|Posted:||March 26, 2015 04:32 PM|
|From:||Senator Stewart J. Greenleaf|
|To:||All Senate members|
|Subject:||Prohibition of sale of electronic cigarettes to minors|
|I plan to introduce legislation which prohibits the sale of electronic cigarettes to minors.
The popularity of electronic cigarettes, or e-cigarettes, has grown over the past few years. In fact, according to CDC, the number of students in grades 6-12 reporting having ever used an e-cigarette more than doubled from 3.3 percent to 7.7 percent from 2011 to 2013. Recent use of e-cigarettes among high school students tripled from 1.5 percent to 4.5 percent in this time frame, including a 61 percent from 2.8 percent in 2012. Another national study, “Monitoring the Future,” found recent e-cigarette use among teens exceeded traditional cigarette smoking in 2014 for the first time ever. E-cigarette use among 8th and 10th graders was double that of traditional cigarette smoking.

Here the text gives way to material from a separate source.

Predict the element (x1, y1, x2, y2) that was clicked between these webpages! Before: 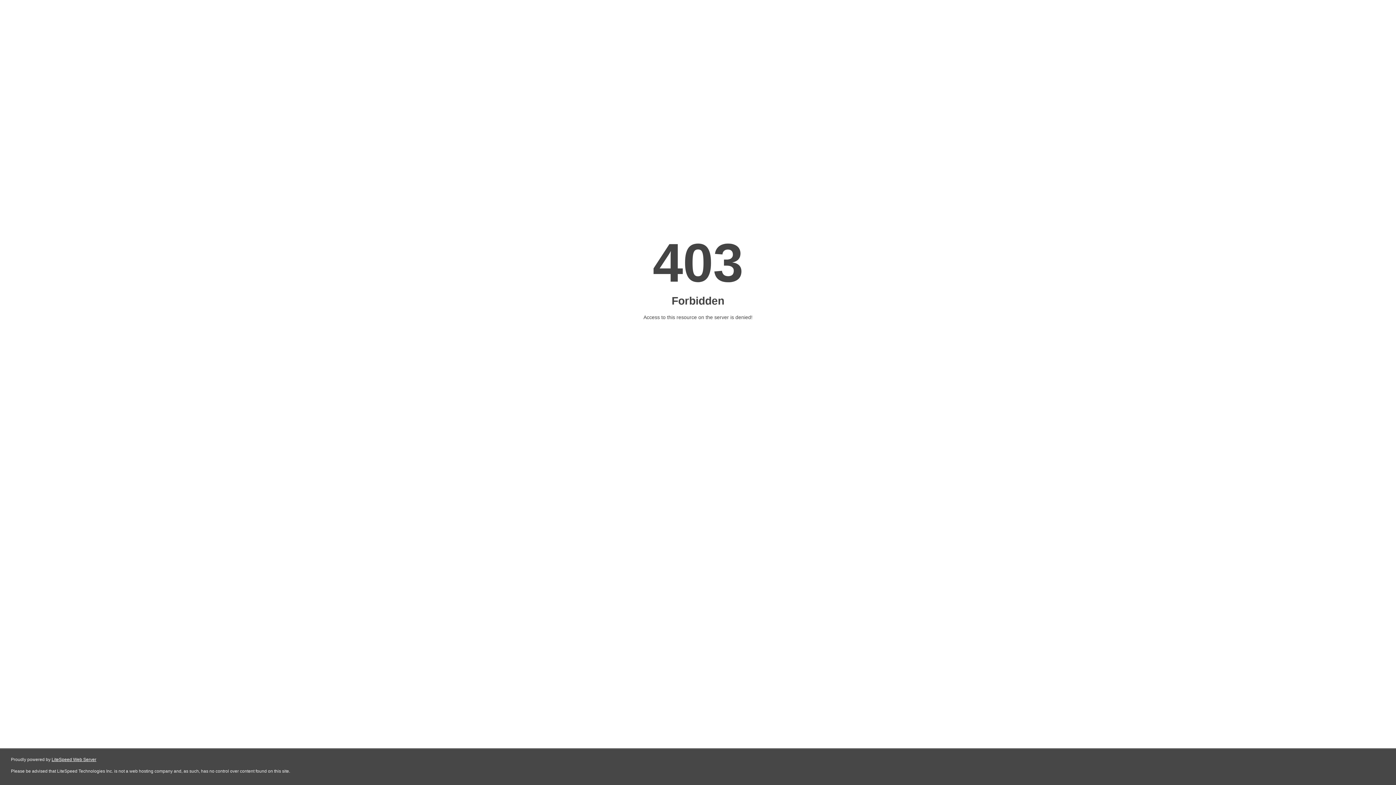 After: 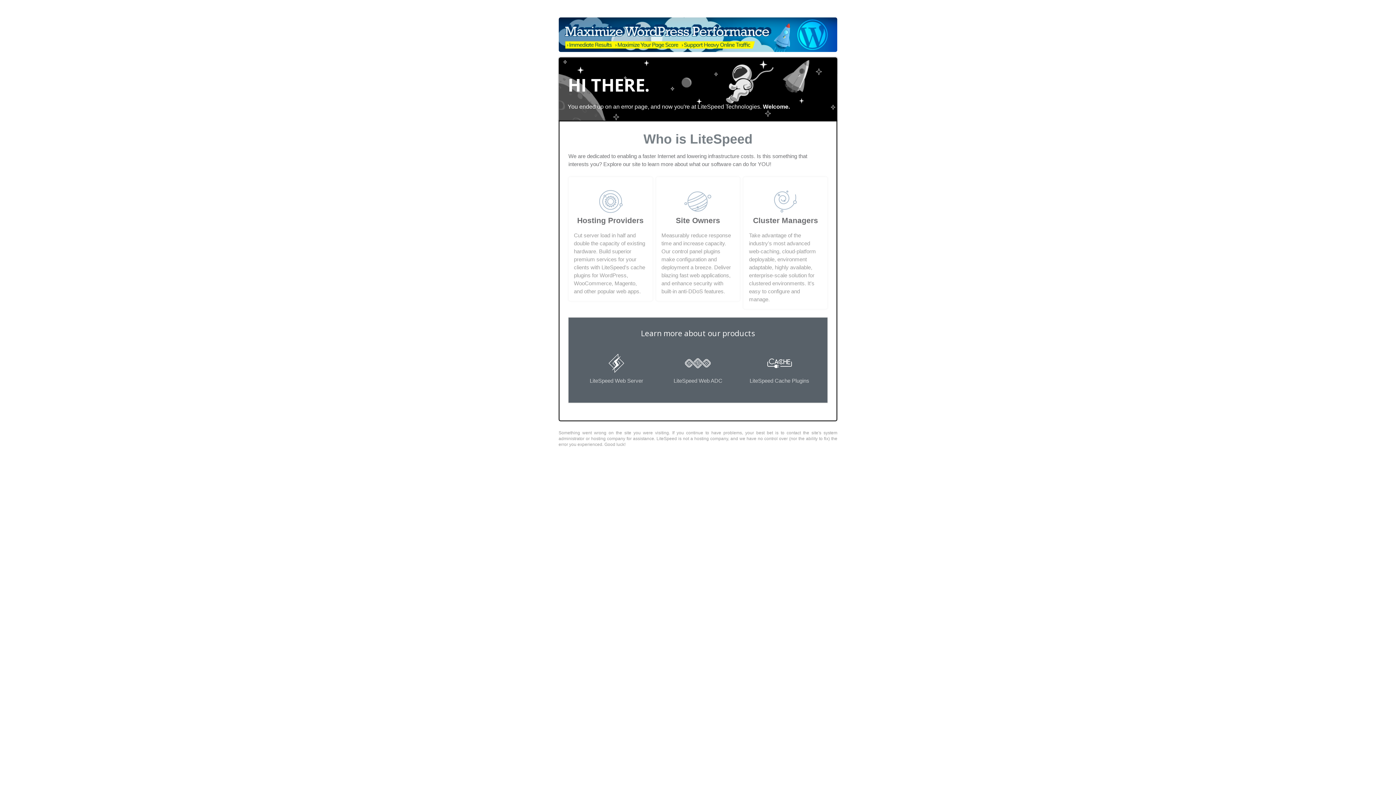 Action: bbox: (51, 757, 96, 762) label: LiteSpeed Web Server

In 2014, the U.S. Food and Drug Administration (FDA) issued a proposal to start oversight over e-cigarettes as tobacco products but to date has not issued final regulations. E-cigarettes are battery-operated devices which allow users to inhale a vapor containing nicotine or other substances.
E-cigarettes are frequently available in different flavors (i.e., cotton candy, bubble gum, chocolate) which may appeal to children and teens. Today, there are nearly 500 brands of e-cigarettes on the market and they come in over 7,700 different flavors.

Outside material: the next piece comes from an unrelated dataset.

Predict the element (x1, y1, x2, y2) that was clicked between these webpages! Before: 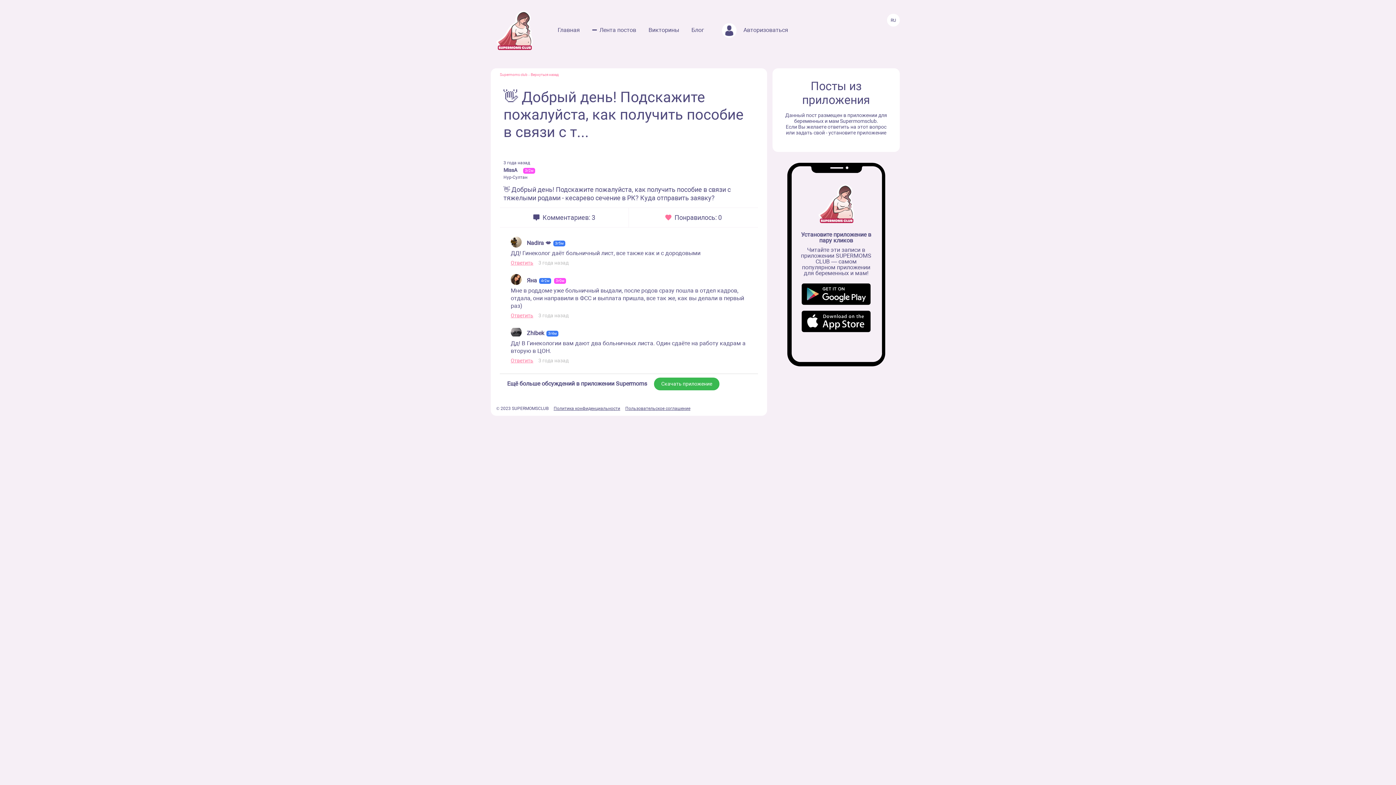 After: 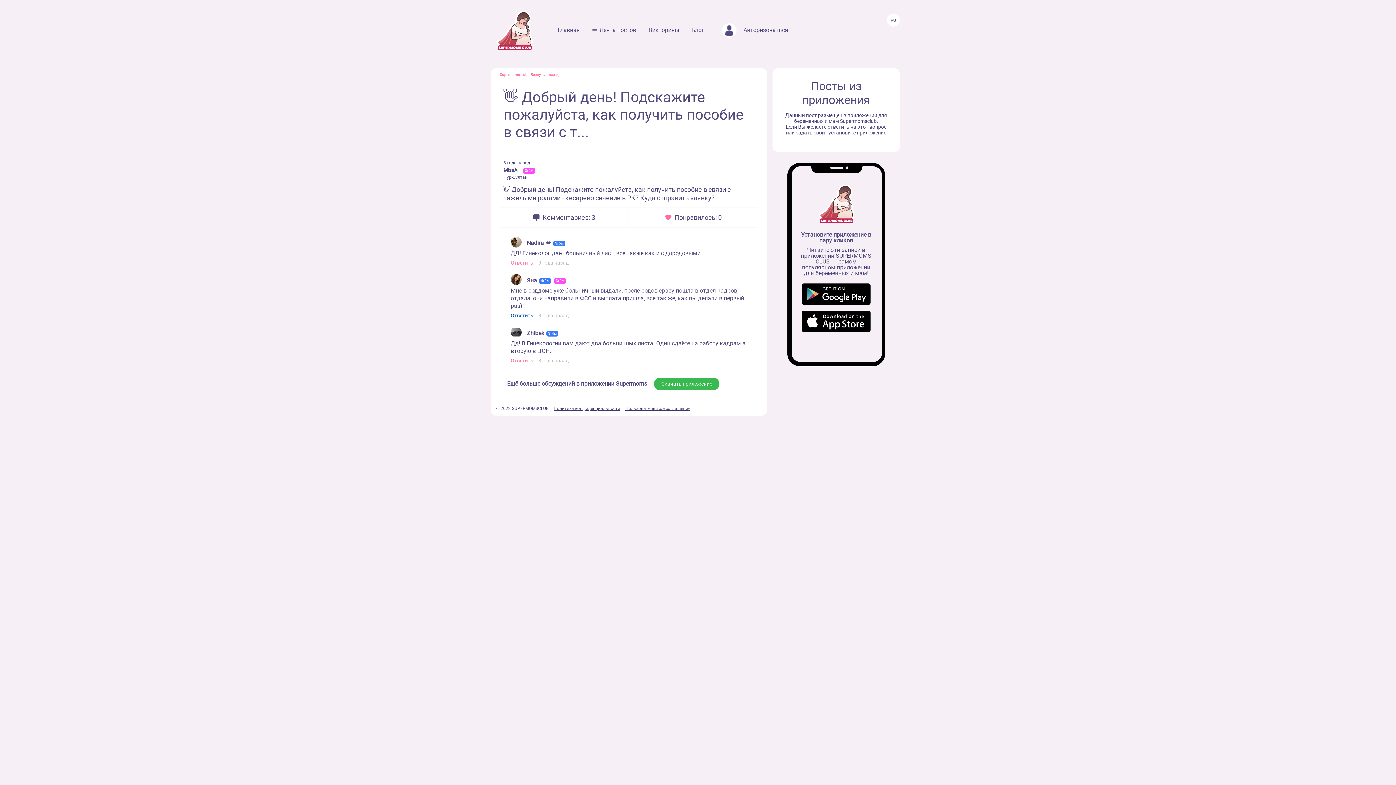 Action: bbox: (510, 312, 533, 318) label: Ответить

The bill would amend Title 18 (Crime Code) to include electronic cigarettes within the restrictions that currently apply to the sale of cigarettes and other tobacco products to minors. Given that the long-term effects of e-cigarettes are still being studied, I believe it is vital that we take the initiative to update our law to ensure that this new product stays out of the hands of our youth. This measure is supported by the American Lung Association, the American Heart Association, and the American Cancer Society Cancer Action Network.